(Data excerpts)
★ ★ ★ ★
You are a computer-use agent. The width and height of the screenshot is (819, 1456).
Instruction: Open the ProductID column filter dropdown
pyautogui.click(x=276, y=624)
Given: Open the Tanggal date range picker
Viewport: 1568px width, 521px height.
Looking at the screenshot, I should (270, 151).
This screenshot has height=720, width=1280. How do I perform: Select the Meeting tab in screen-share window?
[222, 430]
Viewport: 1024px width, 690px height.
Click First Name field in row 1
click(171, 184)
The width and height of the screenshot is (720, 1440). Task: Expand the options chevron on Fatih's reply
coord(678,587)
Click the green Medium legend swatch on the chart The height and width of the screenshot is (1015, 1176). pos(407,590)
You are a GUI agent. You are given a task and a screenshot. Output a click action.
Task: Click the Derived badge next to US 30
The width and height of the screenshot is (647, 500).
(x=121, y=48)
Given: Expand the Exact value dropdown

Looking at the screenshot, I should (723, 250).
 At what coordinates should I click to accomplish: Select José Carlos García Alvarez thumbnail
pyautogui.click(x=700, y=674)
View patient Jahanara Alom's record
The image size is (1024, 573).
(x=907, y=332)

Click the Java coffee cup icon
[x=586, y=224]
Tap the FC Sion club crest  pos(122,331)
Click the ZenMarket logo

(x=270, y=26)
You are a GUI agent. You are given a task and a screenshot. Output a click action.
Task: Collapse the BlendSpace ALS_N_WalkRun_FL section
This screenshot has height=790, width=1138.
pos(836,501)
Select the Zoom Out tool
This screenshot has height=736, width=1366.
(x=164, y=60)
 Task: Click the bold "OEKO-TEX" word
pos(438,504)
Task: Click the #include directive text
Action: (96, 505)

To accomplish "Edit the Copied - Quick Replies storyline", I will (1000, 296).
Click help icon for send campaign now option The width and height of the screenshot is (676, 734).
★ ★ ★ ★
What this task involves: Restate the records from above exactly as they read.

Response box:
You are a computer-use agent. The width and height of the screenshot is (819, 1456).
Instruction: Open the ProductID column filter dropdown
pyautogui.click(x=276, y=624)
Given: Open the Tanggal date range picker
Viewport: 1568px width, 521px height.
Looking at the screenshot, I should (270, 151).
This screenshot has height=720, width=1280. How do I perform: Select the Meeting tab in screen-share window?
[222, 430]
Viewport: 1024px width, 690px height.
Click First Name field in row 1
click(171, 184)
The width and height of the screenshot is (720, 1440). Task: Expand the options chevron on Fatih's reply
coord(678,587)
Click the green Medium legend swatch on the chart The height and width of the screenshot is (1015, 1176). pos(407,590)
You are a GUI agent. You are given a task and a screenshot. Output a click action.
Task: Click the Derived badge next to US 30
The width and height of the screenshot is (647, 500).
(x=121, y=48)
Given: Expand the Exact value dropdown

Looking at the screenshot, I should (723, 250).
 At what coordinates should I click to accomplish: Select José Carlos García Alvarez thumbnail
pyautogui.click(x=700, y=674)
View patient Jahanara Alom's record
The image size is (1024, 573).
(x=907, y=332)

Click the Java coffee cup icon
[x=586, y=224]
Tap the FC Sion club crest  pos(122,331)
Click the ZenMarket logo

(x=270, y=26)
You are a GUI agent. You are given a task and a screenshot. Output a click action.
Task: Collapse the BlendSpace ALS_N_WalkRun_FL section
This screenshot has height=790, width=1138.
pos(836,501)
Select the Zoom Out tool
This screenshot has height=736, width=1366.
(x=164, y=60)
 Task: Click the bold "OEKO-TEX" word
pos(438,504)
Task: Click the #include directive text
Action: (96, 505)

To accomplish "Edit the Copied - Quick Replies storyline", I will (1000, 296).
Click help icon for send campaign now option The width and height of the screenshot is (676, 734).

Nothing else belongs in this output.